Grolar bears are not sterile. Unlike many animal hybrids, the offspring of polar bears and grizzly bears can reproduce successfully. This has been confirmed in the wild, where second-generation hybrid cubs have been documented in the Canadian Arctic.

Why Grolar Bears Break the Hybrid Sterility Rule

The most famous example of hybrid sterility is the mule, a cross between a horse and a donkey. Mules are almost always infertile because their parent species have different chromosome numbers, which prevents normal cell division during reproduction. Many other hybrids face the same problem.

Polar bears and grizzly bears, however, are closely related species that diverged relatively recently in evolutionary terms.
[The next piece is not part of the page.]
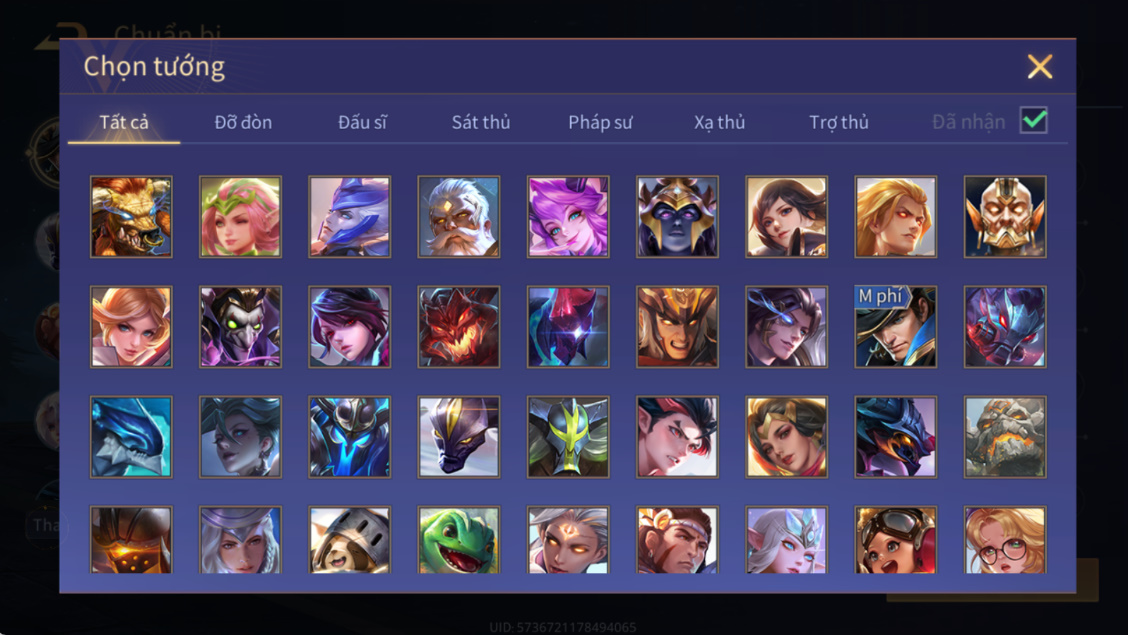Choose the red demon face hero
This screenshot has height=635, width=1128.
pos(459,326)
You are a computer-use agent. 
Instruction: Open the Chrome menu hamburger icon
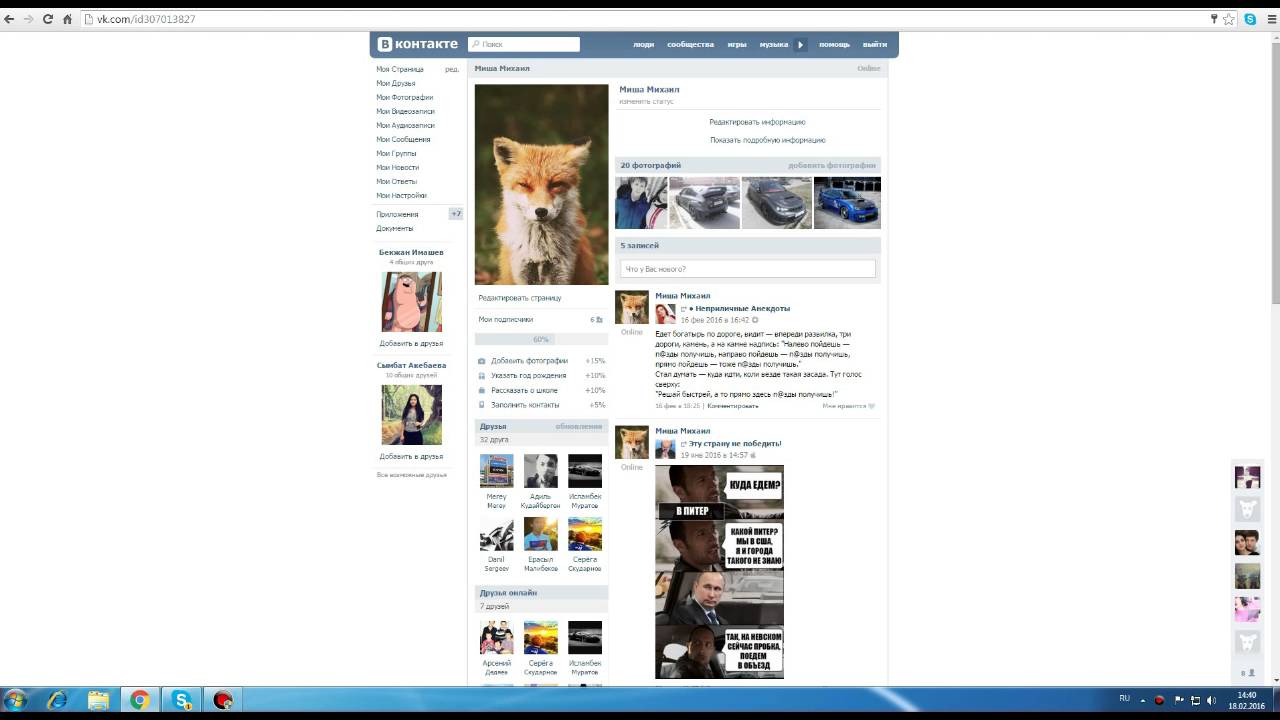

They share enough genetic similarity that their hybrid offspring have properly paired chromosomes and can produce viable eggs and sperm. This makes grolar bears (and pizzly bears, the same cross with different parentage) fully fertile animals capable of mating and producing their own cubs.

Wild Evidence of Second-Generation Cubs

The strongest proof that grolar bears aren’t sterile comes from direct observation in the Canadian Arctic. Between 2006 and 2014, researchers documented eight hybrid bears in the wild, all descended from a single female polar bear. Among them were four first-generation hybrids (direct polar bear-grizzly crosses) and four second-generation hybrids (the offspring of hybrids mating with other bears).

In one well-documented case, a female hybrid bear was observed with three cubs that looked like brown bears from all appearances. Genetic analysis confirmed that she had mated with a male brown bear, making her cubs 75% brown bear and 25% polar bear. Further testing revealed that the same male brown bear had also fathered two other first-generation hybrids in the area. This confirmed not only that female hybrids are fertile, but that they can successfully raise cubs to independence in the wild.

Pizzly vs. Grolar: What’s the Difference?

The two names refer to the same type of hybrid. “Grolar bear” typically describes a cross where the father is a grizzly and the mother is a polar bear, while “pizzly bear” refers to the reverse pairing, with a polar bear father and grizzly mother. In practice, the terms are often used interchangeably since the resulting animals are biologically similar regardless of which parent is which species.

What Grolar Bears Look Like

Grolar bears are a visible blend of both parent species. Their fur tends to mix white, cream, and brown tones rather than being solidly one color. They typically weigh between 150 and 250 kilograms, placing them between the two parent species in size. From the polar bear side, they inherit a relatively streamlined build suited for moving across snow and ice. From the grizzly side, they pick up longer snouts, stronger limbs, and the characteristic shoulder hump that grizzlies use for powerful digging and foraging on land.

Why This Is Happening Now

Polar bears and grizzly bears historically occupied separate territories with minimal overlap. As Arctic sea ice declines, polar bears are spending more time on land, while grizzly bears are expanding their range northward into territory that was previously too cold or ice-covered for them. This overlap creates opportunities for the two species to encounter each other during mating season.

Despite the fact that hybridization is possible and the offspring are fertile, it remains extremely rare. Researchers at Polar Bears International have emphasized that only eight wild hybrids have been confirmed, and all trace back to a single polar bear mother. The hybrid bears also appear to be poorly suited to life in either the Arctic marine environment or the interior forests their parent species call home. A grolar bear’s mixed traits don’t make it better adapted to either habitat. Instead, it ends up with a compromise body plan that is less effective in both, lacking the polar bear’s specialized fat layer and swimming ability while also lacking the grizzly’s full strength for digging and terrestrial hunting.

So while grolar bears can absolutely reproduce, their fertility doesn’t translate into a thriving new population. They remain rare curiosities rather than an emerging species, and scientists do not view hybridization as a viable path for polar bear survival in a warming Arctic.